A year or so ago, then suffering a serious illness, Hanshi Miskel moved back to Chicago from here in Tucson, Arizona where I still reside. For the first time in many years I was again “on my own’ so to speak, in a martial arts sense. But by this time, thanks to my two wonderful Sensei’s who taught me separately, so many years apart, I had finally developed a true level of some expertise in the arts. And people DO notice this about you when this is true as they see you handle yourself successfully in various situations which would rattle and perhaps even defeat most people.

As a result, in the last year or so, I have been approached by young people on occasion wanting to learn howto handle themselves as I do. Wanting some of what they see I “have”. That “serenity” under duress or in the face of a physical threat. Hmmmm…

And so I am transitioning from student to teacher, though I know I will always be a student first. Still, a proven ability to handle myself in both verbal and some rare physical confrontations has taught me that I have, indeed, reached a point as a martial artist where I now have something of value to impart to others. And so, I am coming to terms with being a teacher, too. I am transitioning, in my mind and mind-set, from being “just a student” to also being a teacher. Though I will never see myself as another Don Schneider or Don Miskel, I am seeing myself more and more through the eyes of the young people who observe me as a teacher.

I have a young friend who holds a couple of first degree black belts in a couple of different disciplines.
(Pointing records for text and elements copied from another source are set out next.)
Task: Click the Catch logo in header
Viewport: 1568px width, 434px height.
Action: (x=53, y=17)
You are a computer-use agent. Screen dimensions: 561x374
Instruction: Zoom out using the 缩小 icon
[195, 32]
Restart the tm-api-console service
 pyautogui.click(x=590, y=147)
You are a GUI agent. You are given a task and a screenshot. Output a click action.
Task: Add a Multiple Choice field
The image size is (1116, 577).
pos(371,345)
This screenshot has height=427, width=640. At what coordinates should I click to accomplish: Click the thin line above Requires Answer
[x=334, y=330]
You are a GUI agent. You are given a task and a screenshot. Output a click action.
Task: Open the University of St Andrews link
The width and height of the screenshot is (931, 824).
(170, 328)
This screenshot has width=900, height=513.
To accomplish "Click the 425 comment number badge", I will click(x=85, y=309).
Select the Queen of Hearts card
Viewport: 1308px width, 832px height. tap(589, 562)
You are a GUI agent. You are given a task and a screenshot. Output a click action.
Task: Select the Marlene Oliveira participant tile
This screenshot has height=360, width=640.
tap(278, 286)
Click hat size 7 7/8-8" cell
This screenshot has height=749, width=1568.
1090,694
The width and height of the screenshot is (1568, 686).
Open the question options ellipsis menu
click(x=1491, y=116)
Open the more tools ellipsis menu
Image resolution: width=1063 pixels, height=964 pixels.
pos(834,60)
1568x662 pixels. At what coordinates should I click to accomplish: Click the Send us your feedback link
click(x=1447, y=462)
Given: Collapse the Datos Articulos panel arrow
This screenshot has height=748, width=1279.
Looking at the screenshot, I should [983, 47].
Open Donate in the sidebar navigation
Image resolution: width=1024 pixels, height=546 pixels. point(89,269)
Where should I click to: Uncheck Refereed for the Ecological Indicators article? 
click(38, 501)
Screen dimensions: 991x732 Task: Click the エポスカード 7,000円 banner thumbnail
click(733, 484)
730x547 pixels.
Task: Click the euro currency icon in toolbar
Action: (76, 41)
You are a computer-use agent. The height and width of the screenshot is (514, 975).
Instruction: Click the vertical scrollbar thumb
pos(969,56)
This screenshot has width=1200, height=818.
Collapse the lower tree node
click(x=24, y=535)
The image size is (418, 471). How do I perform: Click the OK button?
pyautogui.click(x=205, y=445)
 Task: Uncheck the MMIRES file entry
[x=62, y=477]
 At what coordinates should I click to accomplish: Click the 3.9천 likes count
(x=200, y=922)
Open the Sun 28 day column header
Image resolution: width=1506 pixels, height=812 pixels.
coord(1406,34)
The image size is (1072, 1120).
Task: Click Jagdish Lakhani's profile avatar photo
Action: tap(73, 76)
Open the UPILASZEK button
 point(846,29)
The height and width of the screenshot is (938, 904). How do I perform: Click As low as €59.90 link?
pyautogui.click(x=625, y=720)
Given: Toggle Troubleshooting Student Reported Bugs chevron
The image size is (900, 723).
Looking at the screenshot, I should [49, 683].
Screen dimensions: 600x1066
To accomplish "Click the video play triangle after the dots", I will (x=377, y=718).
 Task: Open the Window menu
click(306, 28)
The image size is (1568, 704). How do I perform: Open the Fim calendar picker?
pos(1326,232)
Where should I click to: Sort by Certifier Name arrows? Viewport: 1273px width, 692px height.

This kid could be a dangerous young man if he wanted to be. A former neighbor, he now comes to me to train with me, wanting not only to learn the techniques I can share with him, but also wanting some of the “settledness” and serenity he senses in me which he senses he lacks. Another young man at work who has seen me have to confront an occasional miscreant has also expressed an interest in studying with me. And so, I am transitioning from being strictly a student to being a teacher, also.

Recently re-connected with Sensei Schneider after some forty years, when he read an article I had written in a martial arts magazine about studying with him so long ago, I have taken to heart his insistence that I signmy e-mails to him as “Sensei”, or “Sensei John”. I have come to understand—I think—that in this way he seeks to assist me in making the transition in my own mind from being strictly a student to becoming a teacher as well. A hard transition for me to make. Surrounded all my martial arts Life by such true legends as “The Two Dons”, Schneider and Miskel, it is leaves me in awe to think of myself as being, like them, a teacher. But, I am working on it.